Чувствуя, будто с моих плеч сняли какой-то груз, я открываю посудомойку и оглядываюсь на Кема.

— Есть еще кое-что.

Он передает мне две тарелки и отворачивается, чтобы выключить воду.

— Что? — спрашивает он.

— Ванесса сказала, что они с отцом всё еще вместе, — говорю я брату, закрывая дверцу посудомойки.

Вздохнув, он берет полотенце и вытирает руки.

— Мне без разницы, с кем она. Но думаю, что тебе не всё равно, а потому расскажу то, что знаю.

Мы сделали еще чая и сели за стол. Тридцать минут спустя брат рассказал мне грустную и ужасную историю о том, в каком состоянии он был после смерти Брэндона, о том, что их отношения с Ванессой закончились еще до того, как он узнал о ее измене, и пусть он никогда не простит и не забудет того, что произошло с отцом, он продолжает жить. И, наконец, Кем говорит, что не думает, что наш отец и Ванесса вместе, но не может быть в этом уверен.

Он говорит о том, что отец пытался восстановить их отношения и убедил в том, что Ванессы больше нет в его жизни. По какой-то причине он поверил ему.

В ответ я рассказываю ему о своей вине. О вине, которую ощущала тем утром, когда нашла мертвого Брэндона. И о том, как скучаю по нему. Рассказываю, почему пошла работать к отцу, и о том, что больше там работать не хочу. Что для меня настало время последовать своей мечте и стать фотографом.

Моя мечта.

Мое время.

И от этого приятно.

Говорю ему то, что никогда, как думала, не произнесу вслух.

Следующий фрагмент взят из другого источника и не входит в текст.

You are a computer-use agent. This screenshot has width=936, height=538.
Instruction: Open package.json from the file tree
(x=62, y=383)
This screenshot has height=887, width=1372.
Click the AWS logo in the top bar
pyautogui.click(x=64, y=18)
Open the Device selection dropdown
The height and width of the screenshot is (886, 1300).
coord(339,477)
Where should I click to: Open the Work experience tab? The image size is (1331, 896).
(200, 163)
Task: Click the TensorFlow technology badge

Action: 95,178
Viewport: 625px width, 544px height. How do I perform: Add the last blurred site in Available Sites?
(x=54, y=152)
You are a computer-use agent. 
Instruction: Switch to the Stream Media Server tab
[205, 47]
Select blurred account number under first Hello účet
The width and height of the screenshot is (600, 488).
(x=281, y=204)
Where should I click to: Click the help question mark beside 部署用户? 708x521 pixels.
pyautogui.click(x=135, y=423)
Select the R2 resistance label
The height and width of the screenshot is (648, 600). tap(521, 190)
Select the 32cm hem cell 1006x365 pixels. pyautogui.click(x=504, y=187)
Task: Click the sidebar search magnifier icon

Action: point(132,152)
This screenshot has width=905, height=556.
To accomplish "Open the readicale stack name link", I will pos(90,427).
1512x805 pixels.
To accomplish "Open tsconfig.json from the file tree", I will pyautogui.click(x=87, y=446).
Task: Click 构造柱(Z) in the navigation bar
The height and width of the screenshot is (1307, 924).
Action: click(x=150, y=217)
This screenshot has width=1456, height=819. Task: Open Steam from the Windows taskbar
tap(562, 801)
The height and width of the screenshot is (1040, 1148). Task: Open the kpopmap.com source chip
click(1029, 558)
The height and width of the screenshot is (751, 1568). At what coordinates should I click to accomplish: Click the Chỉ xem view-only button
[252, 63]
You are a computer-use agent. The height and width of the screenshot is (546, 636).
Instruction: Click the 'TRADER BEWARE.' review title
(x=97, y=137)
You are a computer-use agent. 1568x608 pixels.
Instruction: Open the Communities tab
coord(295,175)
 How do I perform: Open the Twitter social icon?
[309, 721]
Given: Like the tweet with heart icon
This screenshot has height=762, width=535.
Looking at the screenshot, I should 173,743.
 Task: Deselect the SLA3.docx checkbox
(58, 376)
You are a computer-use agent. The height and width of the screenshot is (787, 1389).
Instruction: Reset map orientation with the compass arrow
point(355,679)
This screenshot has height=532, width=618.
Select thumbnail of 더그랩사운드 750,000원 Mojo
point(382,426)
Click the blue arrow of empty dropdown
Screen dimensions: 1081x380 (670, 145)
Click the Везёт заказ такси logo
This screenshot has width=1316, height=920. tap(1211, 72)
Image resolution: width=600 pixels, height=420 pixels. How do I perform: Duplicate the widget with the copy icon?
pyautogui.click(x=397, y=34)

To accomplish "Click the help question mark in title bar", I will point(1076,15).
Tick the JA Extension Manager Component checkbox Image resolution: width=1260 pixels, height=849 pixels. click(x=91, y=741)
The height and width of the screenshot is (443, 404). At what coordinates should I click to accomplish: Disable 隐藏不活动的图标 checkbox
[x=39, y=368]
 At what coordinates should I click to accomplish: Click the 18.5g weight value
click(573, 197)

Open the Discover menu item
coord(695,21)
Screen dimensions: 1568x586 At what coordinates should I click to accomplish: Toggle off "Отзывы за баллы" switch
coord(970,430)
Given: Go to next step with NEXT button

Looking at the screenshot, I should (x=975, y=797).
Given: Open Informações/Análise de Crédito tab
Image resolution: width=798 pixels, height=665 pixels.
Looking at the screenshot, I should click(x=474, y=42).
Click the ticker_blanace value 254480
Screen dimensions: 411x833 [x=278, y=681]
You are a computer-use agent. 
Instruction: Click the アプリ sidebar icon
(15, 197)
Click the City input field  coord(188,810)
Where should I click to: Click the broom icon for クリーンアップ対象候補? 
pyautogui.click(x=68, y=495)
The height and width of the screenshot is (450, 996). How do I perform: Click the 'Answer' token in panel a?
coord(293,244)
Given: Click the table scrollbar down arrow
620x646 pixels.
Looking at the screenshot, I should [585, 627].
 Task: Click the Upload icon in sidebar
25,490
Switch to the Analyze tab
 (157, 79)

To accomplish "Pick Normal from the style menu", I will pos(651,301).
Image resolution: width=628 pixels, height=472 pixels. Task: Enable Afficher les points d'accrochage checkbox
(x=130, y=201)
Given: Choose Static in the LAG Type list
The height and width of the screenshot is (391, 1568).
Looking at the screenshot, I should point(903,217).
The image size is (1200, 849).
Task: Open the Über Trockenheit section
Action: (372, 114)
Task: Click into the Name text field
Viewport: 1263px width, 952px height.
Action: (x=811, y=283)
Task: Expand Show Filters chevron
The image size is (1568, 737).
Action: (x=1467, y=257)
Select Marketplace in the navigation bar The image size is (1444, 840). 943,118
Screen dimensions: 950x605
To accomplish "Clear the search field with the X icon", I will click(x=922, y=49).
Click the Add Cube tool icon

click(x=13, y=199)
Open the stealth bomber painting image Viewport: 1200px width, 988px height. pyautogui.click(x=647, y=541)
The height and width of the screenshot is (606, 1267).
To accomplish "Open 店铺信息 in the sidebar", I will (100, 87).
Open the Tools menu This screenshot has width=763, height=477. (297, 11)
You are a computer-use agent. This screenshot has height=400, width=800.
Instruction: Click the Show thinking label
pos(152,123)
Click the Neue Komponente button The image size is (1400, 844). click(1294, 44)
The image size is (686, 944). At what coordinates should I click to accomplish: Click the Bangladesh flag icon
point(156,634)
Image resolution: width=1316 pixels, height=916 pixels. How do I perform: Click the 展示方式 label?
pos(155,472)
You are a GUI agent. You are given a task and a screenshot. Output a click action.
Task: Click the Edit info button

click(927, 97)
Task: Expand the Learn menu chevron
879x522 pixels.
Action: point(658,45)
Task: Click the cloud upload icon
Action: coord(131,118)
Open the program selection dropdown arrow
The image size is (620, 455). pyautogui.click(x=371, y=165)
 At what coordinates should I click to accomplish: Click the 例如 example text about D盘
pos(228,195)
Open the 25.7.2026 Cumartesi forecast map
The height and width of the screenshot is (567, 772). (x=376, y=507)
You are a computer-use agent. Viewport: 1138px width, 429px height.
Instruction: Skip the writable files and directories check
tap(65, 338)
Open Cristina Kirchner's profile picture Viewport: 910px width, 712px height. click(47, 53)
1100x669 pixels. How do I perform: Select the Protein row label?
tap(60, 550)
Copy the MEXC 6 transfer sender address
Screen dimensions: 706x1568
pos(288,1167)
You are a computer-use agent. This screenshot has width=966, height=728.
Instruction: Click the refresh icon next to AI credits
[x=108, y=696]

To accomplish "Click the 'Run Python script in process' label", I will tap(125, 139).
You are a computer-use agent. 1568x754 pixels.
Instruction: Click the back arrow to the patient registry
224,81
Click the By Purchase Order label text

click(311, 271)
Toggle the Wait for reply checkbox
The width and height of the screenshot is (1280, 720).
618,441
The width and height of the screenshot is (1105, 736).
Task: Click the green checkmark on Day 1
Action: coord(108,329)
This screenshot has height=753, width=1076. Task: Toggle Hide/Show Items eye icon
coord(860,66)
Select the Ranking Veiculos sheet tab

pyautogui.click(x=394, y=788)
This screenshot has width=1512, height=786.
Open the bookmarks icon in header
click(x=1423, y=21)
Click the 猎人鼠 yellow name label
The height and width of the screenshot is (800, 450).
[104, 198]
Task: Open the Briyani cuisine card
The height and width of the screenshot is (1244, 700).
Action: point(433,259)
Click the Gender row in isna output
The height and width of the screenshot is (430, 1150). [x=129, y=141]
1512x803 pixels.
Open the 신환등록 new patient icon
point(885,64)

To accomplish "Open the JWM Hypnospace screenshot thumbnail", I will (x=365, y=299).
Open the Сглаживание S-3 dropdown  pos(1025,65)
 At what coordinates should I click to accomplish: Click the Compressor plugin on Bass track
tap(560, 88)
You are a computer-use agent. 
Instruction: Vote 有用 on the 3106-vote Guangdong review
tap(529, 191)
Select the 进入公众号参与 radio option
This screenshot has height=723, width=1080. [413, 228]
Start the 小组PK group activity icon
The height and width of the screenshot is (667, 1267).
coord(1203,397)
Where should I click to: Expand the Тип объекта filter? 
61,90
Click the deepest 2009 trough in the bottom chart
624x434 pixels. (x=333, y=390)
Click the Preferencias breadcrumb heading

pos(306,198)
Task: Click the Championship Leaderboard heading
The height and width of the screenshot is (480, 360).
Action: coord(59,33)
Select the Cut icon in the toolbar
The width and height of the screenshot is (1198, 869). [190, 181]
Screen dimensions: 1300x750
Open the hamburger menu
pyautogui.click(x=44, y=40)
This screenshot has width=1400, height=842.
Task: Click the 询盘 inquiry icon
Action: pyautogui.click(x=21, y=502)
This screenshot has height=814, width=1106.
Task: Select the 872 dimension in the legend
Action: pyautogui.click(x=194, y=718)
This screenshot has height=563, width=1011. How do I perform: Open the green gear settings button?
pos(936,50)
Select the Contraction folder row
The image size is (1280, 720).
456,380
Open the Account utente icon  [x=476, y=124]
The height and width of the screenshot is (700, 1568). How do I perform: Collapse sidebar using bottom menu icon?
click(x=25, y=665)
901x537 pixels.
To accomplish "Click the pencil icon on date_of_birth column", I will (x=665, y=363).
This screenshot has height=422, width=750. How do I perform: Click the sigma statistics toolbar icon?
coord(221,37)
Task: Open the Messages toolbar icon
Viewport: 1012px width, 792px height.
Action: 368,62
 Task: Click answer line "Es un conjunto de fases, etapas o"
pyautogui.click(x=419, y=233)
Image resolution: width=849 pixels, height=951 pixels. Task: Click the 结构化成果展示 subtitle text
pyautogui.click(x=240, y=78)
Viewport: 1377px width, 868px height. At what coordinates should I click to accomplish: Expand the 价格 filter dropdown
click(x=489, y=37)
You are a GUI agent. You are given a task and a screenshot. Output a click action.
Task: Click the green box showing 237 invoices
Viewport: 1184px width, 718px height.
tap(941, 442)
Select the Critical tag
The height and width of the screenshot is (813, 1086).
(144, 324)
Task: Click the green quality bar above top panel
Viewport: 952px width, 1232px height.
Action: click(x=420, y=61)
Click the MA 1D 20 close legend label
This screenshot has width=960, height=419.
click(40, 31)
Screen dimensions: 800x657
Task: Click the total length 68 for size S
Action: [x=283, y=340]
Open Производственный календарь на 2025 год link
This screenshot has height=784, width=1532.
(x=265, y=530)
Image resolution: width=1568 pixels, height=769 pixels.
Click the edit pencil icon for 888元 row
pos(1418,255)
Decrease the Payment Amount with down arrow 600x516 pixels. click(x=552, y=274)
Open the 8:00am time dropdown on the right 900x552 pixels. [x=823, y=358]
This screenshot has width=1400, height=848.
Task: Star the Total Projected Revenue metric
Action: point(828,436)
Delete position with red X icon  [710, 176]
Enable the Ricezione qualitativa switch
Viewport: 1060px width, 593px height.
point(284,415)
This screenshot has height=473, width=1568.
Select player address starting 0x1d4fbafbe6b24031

Кем кивает. Соглашается. Поддерживает. Побуждает продолжать и задает вопросы. Когда предлагает переехать сюда, я смеюсь. Когда предлагает ЛА, я смеюсь еще громче, но мозг, кажется, обдумывает это предложение.

Когда разговор подходит к концу, я наконец говорю брату о том, как меня злит то, что ему кажется, будто он должен защищать меня.

На это он улыбается.

— Это, сестренка, никогда не изменится.

Я могу лишь покачать головой. Сидеть с ним здесь вот так странно, но я не злюсь. Конечно, я пересекла страну, чтобы столкнуться с тем, что уже в какой-то мере считала правдивым, но узнав правду, чувствую облегчение. Облегчение от того, что больше не живу в пузыре. И облегчение от того, что впервые за долгое время понимаю — пора оттолкнуть свою вину на второй план, а на первое место поставить себя.